**Exercise:** Range to output from the entries below: the line containing "Screen dimensions: 444x406" through the line containing "Viewport: 819px width, 570px height.". Set it down exactly, ends included, nothing else.

Start of Exercise data

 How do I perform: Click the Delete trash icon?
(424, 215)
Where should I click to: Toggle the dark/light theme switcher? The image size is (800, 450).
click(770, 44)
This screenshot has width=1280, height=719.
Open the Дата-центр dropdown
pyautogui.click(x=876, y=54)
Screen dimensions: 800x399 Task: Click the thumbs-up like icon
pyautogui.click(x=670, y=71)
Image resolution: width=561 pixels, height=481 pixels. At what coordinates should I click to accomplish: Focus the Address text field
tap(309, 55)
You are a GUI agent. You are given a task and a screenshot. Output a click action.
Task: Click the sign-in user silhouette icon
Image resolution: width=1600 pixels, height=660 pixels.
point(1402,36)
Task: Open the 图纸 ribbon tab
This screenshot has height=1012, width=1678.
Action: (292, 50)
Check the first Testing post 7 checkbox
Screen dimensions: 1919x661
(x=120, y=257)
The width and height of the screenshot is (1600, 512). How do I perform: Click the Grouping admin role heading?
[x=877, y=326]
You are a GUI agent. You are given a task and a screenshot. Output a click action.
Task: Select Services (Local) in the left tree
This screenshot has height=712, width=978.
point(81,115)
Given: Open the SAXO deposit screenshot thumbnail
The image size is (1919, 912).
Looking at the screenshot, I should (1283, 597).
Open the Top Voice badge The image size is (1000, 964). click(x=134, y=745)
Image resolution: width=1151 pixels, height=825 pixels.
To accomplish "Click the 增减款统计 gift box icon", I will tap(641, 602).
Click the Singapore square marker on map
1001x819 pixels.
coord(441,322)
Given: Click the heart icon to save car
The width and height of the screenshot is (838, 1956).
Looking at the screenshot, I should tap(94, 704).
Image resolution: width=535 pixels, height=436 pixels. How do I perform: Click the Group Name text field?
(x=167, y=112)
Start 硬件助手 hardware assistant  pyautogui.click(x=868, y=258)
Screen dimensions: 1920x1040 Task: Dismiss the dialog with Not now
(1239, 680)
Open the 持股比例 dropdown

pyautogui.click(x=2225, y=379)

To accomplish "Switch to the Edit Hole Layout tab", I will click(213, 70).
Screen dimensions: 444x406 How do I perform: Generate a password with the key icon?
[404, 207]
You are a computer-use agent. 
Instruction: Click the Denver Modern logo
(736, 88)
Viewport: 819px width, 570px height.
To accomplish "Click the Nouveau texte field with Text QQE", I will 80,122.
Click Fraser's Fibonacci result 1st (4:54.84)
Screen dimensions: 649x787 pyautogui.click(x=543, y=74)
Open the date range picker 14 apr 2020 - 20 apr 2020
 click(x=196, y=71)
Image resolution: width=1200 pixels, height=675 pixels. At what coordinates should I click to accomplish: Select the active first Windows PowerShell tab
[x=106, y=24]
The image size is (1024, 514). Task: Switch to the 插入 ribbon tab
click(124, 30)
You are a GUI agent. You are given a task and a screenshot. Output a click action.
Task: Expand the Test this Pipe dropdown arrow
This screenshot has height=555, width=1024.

End of Exercise data

**Written solution:**
Screen dimensions: 444x406 How do I perform: Generate a password with the key icon?
[404, 207]
You are a computer-use agent. 
Instruction: Click the Denver Modern logo
(736, 88)
Viewport: 819px width, 570px height.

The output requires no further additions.